Germany – Day 4

We overslept, so we rushed to meet friends at a nearby bakery for breakfast. Tole’s Backshop was near our hotel, and all of the food looked good, but I only grabbed a coffee. Afterward, we went to the train station for a day trip to Potsdam to see the Sanssouci Palace.  

Sanssouci is the palace of Frederick the Great, and while I was touring Sanssouci, I kept thinking, “Oh my god, this guy is such a queen.” Everything is pink or in a Rococo style. He clearly liked walking through his lavish gardens while only hanging out with men. He kept his wife away in a different palace. Even the most rookie gaydar could pick it up. Without even remembering, I had already read about Frederick the Great being gay. He is covered in a chapter of the book Bad Gays: A Homosexual History by Huw Lemmey and Ben Miller. I’d recommend everybody get the book, but I would also recommend you check out the corresponding podcast episode by the authors. 

At the palace, we walked through the gardens, but it was raining quite a bit, so we were limited in our full exploration. It was really lovely, and we could have stayed a few more hours than we did. We had a really good time. The Sanssouci Palace is worthwhile to see because it’s beautiful and it’s obviously ostentatious, but it’s also not completely and remarkably over the top like Dolmabahçe in Istanbul.

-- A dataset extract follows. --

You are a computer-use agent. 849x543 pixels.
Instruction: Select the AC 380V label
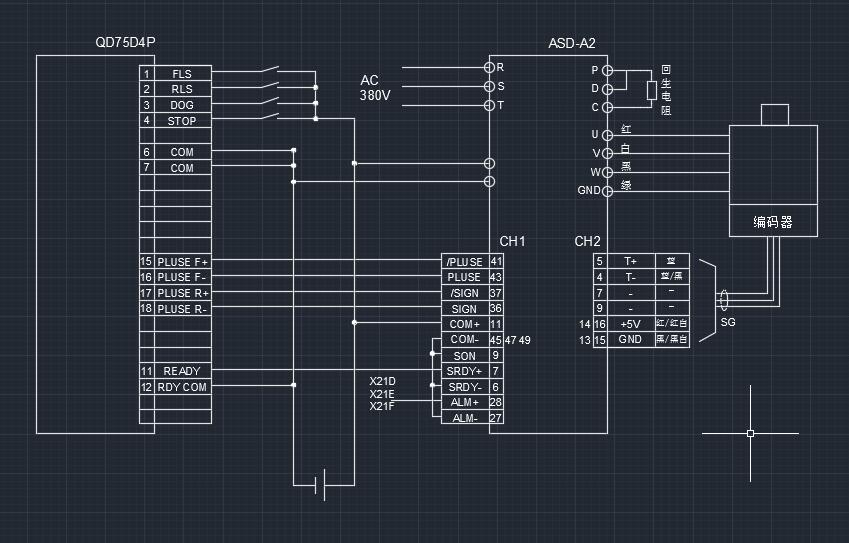[370, 88]
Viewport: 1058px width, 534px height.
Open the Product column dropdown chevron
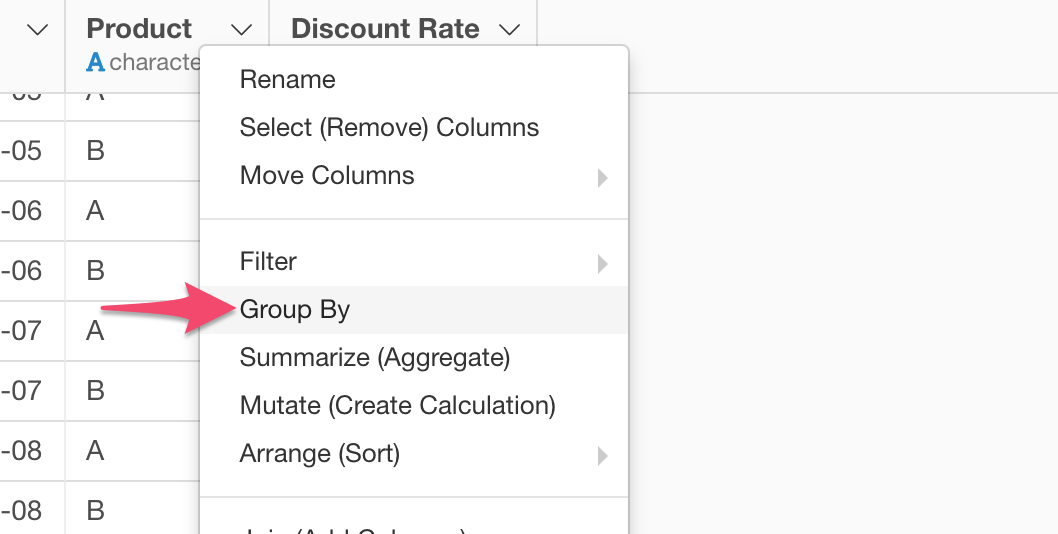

When we were finished, we wanted to get some lunch before we returned to Berlin. It was hard to find a space, but we found room at the Cafe at Backstoltz. I had chili con carne and a salad.

When we got back to Berlin, we decided to do a little shopping. Bikini Berlin mall is a nice place where you can find German products. The other big malls have typical things I can find in the United States. I wasn’t buying much, but there was a store selling some German chocolates, cookies, and stuff in preparation for the Christmas season, so we bought some of those to take back as gifts. Also, the mall sits next to the zoo, so while you’re in the mall, you can look through a giant full-length window into the monkey pavilion of the zoo and see monkeys running around.

Our friends decided to nap, so Samer and I went for a walk and had a beer at a gay/dive bar called Dreizehn. Lots of cigarette smoking—too much for my taste—and a lot of old, rather frazzled men who seemed to have lived a hard life. We took our beers outside. I’m sure it has its place, but I could do without the closed-in cigarette smoking.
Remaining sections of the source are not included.